Dressing Up With The Occasional Woman
Dear Readers,
Welcome to yet another episode of rants from Lorraine, the Occasional Woman. I was thinking about topics for this column and decided on one of the most important facets concerning dressing well — proportion. You know how they say “everything in proportion?” No? They don’t say that? Dang… Well, I do.
What I mean by proportion, when it comes to dressing oneself, is a balanced, flattering and eye-pleasing way of fashioning your individual look. It starts with something like this: If you are a tiny human, don’t carry some big-ass gold purse; the bag will out-shout you. Similarly, if your shape runs to the more hearty, statuesque variety, then never opt for a teeny little flowered bag — it will look like a pea on a tortilla.
Get the idea? Keep your look in proportion. Smaller ladies will disappear when cloaked in a huge print, and look as if they are trying to hide. Bigger ladies can usually carry off a bigger print; a tiny wittle pattern will look like you have grabbed Laura Ashley’s sheets off a clothesline on your way to a Fascinating Womanhood lecture.
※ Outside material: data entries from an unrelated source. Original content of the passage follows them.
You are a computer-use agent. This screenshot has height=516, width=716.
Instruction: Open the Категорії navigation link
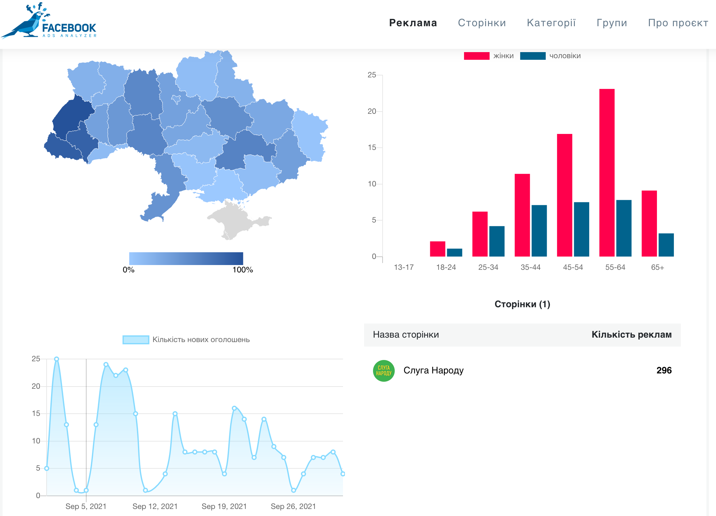coord(551,23)
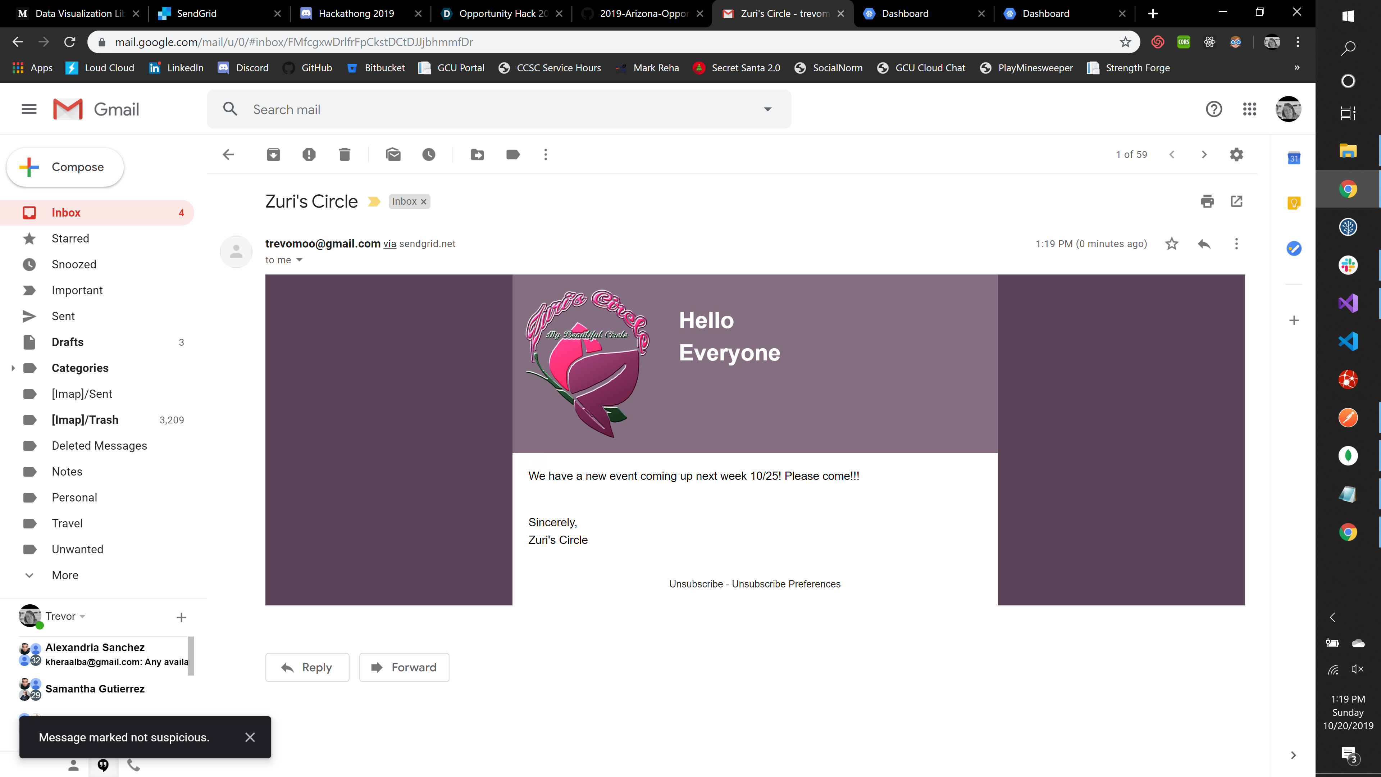Mark the email as unread
The width and height of the screenshot is (1381, 777).
[393, 154]
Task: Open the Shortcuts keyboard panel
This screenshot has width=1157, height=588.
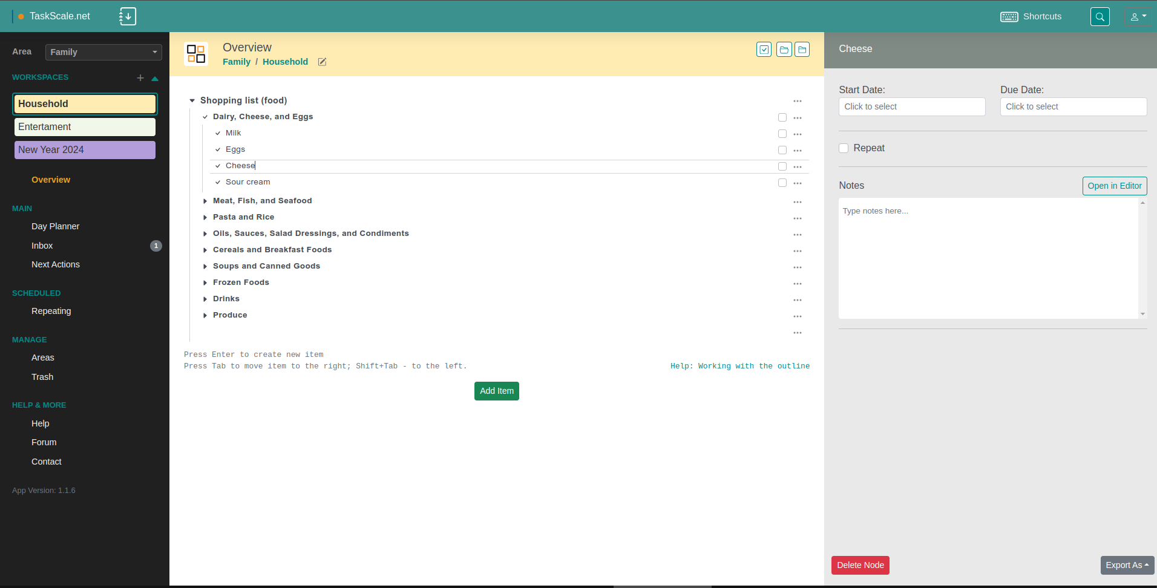Action: point(1031,16)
The petite among us can look lost in long, shapeless, flowy clothing; the small girl will look most snappy in tailored, nicely-fitting garments in a single color palette, like white with touches of red, or blue with maybe darker blue accents. The single-color idea will also make the wee lass appear taller and not cut into little blocks visually. The more goddess-shaped vixen also looks her best when well-fit, but can more easily pull off floaty garments, batwing sleeves (if you must) and dramatic stuff like capes and wide belts. Tunics look lovely on the tall; on lower-altitude women, tunics, when longer than finger-tip length, just make it look like you have gotten into your (taller) mom’s closet.
My parting shot — cropped and capri pants. On tall broads, with heels and snazzy jackets, the cropped pant can look smart and stylish, even though I personally detest them. But slap a pair on a petite lady, and you may be asked to join the Lollipop Guild. They truncate the body, and make you look shorter, and as if your pants got hemmed too enthusiastically. I know many of you will be festivating it old-school at the Keystone Conference this week — I had hoped to join you-all, but the dang snow and ice caused me to slip and crash into a trash can, breaking two ribs and most of my dignity. So, no driving, no dress-up, and weeks of groaning and pill-popping. I hope you all have wonderful time, dress beautifully, and I’ll catch you on the flip side!
Keep looking good, and remember your dignity.